Personnel: Jimmy Somerville, vocals; Richard Coles, keyboards. Touring band: Sarah Jane Morris, vocals; June Miles-Kingston, drums; Jo Pretzel, saxophone; David Renwick, bass, keyboards; Audrey Riley, cello; Joss Pook, viola; Annie Stevenson and Sally Herbert, violin.

History: One of the more unlikely figures in pop music, plain-looking, falsetto-voiced Somerville is a staunch gay rights activist whose life style forced him to leave his intolerant hometown of Glasgow for the freer climate of London when he was 18. There he helped form Bronski Beat, a techno-pop trio that hit the top of the British charts with Somerville’s autobiographical “Smalltown Boy” and the gay anthem “Why?” in 1985. Dissatisfied with the Bronskis’ increasingly commercial direction and decreasing political commitment, Somerville left the group in ’85. Somerville teamed up with old friend Coles, a classically trained multi-instrumentalist, and the duo named themselves the Communards after a group of romantic revolutionaries who engineered a desperate Parisian insurrection in 1871. On a more modern note, the duo’s updating of Thelma Houston’s disco classic “Don’t Leave Me This Way” has hit the top of the British charts and become an American dance-club sensation. It’s included on their debut MCA album, “The Communards.”

▶ EXERCISES TO COMPLETE:
1. According to the passage on the Communards, whom did the duo name themselves after?
2. Quote the passage on the Communards between "Personnel: Jimmy Somerville, vocals;" and "Sally Herbert, violin.", inclusive.
The rows that come next are separate material and are unrelated to the passage on the Communards.

▶ PROVIDED DATA:

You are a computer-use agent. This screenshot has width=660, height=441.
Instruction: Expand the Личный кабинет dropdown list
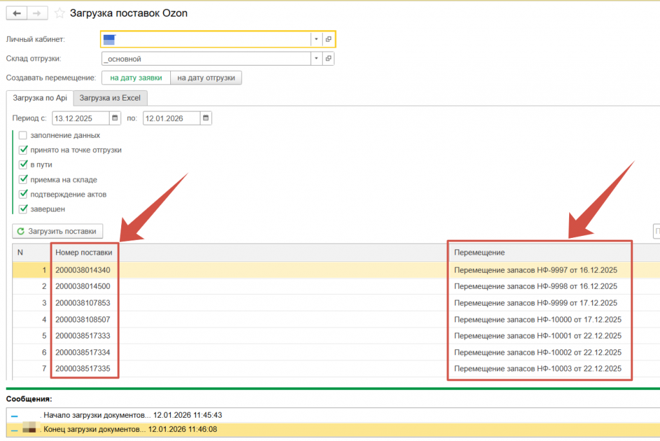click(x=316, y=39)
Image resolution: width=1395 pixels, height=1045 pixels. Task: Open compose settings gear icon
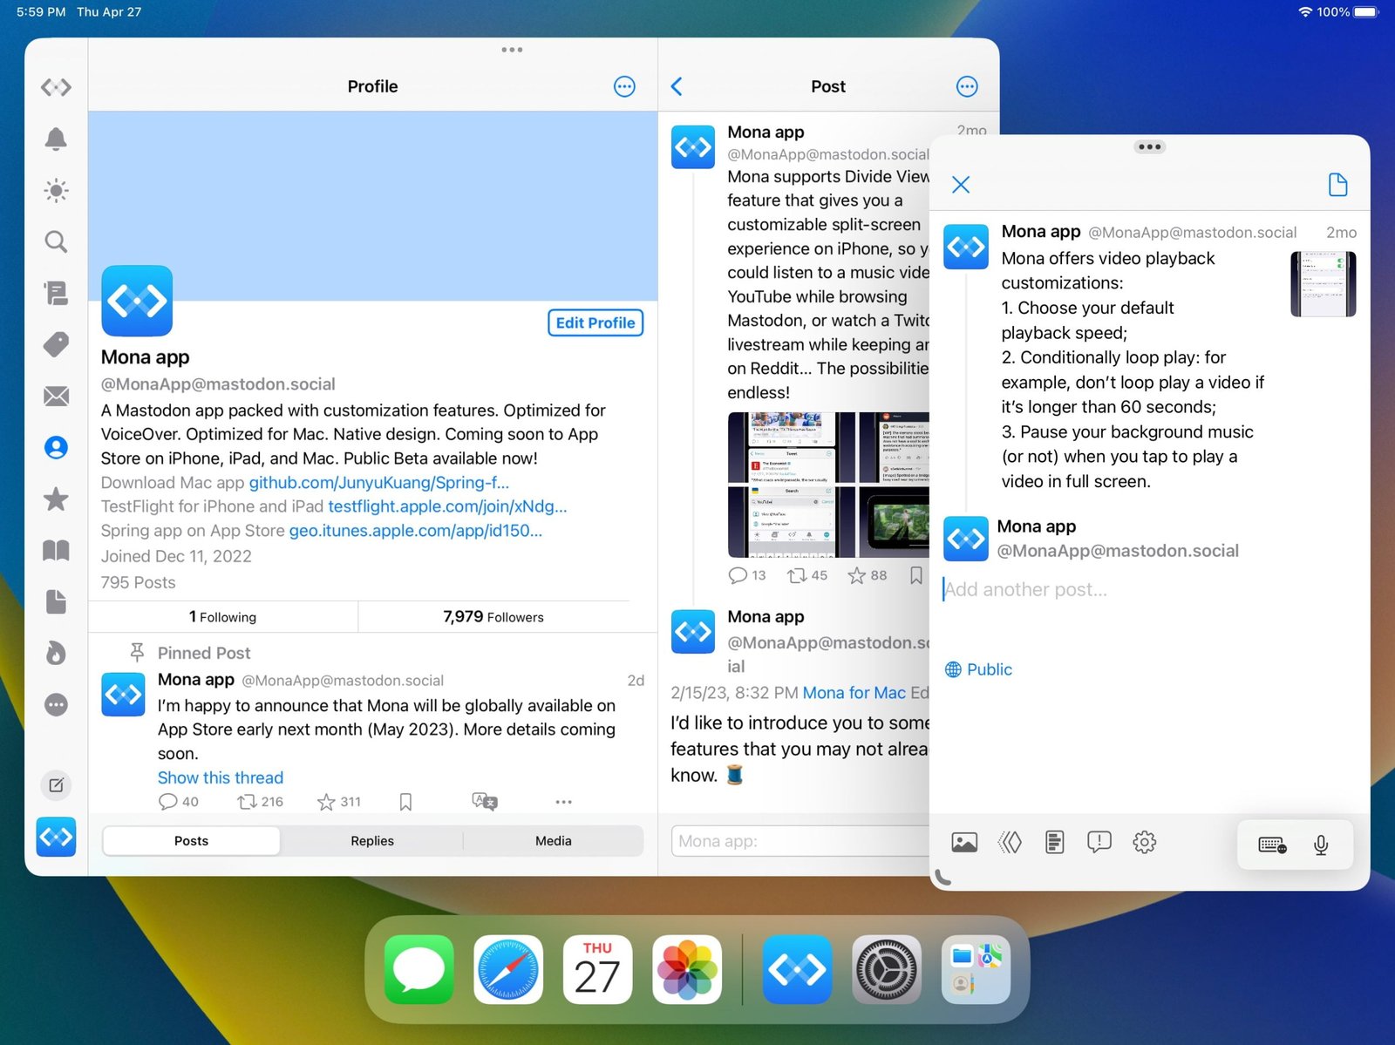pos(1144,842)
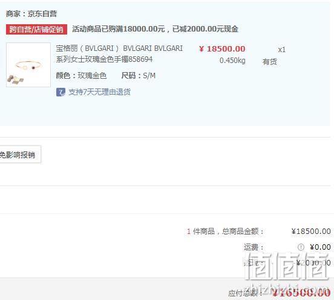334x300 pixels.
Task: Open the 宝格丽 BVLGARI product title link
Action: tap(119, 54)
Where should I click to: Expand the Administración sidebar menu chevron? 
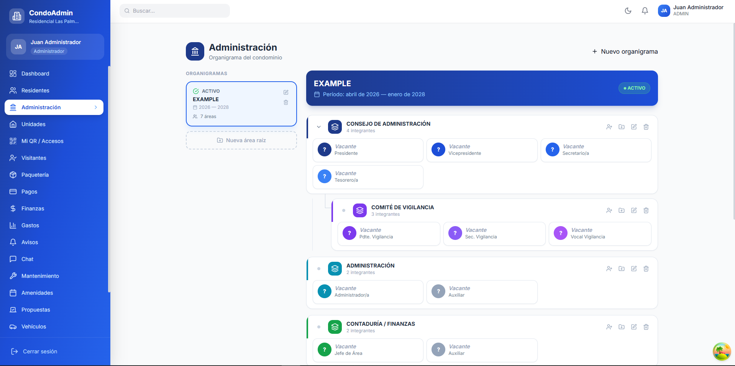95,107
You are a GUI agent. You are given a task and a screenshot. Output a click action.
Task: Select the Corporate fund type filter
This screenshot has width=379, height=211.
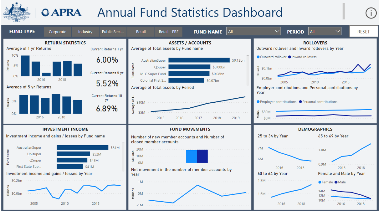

...

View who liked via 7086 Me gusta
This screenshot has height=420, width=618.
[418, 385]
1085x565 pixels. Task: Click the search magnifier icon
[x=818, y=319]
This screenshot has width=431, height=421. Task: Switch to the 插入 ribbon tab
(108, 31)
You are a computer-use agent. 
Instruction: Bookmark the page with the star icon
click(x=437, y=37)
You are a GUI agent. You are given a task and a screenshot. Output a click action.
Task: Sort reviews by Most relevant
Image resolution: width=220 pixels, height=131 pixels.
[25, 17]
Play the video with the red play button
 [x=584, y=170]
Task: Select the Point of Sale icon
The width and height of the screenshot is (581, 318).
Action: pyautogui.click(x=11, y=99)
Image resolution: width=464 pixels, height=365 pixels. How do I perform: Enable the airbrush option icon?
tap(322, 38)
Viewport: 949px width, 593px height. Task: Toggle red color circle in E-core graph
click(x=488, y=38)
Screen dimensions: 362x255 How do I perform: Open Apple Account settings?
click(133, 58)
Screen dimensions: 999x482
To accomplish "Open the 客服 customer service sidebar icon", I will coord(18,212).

---

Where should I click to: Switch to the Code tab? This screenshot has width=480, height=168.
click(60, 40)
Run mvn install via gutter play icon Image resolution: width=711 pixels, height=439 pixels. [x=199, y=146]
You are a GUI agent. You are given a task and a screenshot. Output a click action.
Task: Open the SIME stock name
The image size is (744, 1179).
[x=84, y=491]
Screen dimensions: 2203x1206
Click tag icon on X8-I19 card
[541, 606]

▶ EXERCISE RESPONSES:
1. They named themselves after a group of romantic revolutionaries who engineered a desperate Parisian insurrection in 1871.

2.
Personnel: Jimmy Somerville, vocals; Richard Coles, keyboards. Touring band: Sarah Jane Morris, vocals; June Miles-Kingston, drums; Jo Pretzel, saxophone; David Renwick, bass, keyboards; Audrey Riley, cello; Joss Pook, viola; Annie Stevenson and Sally Herbert, violin.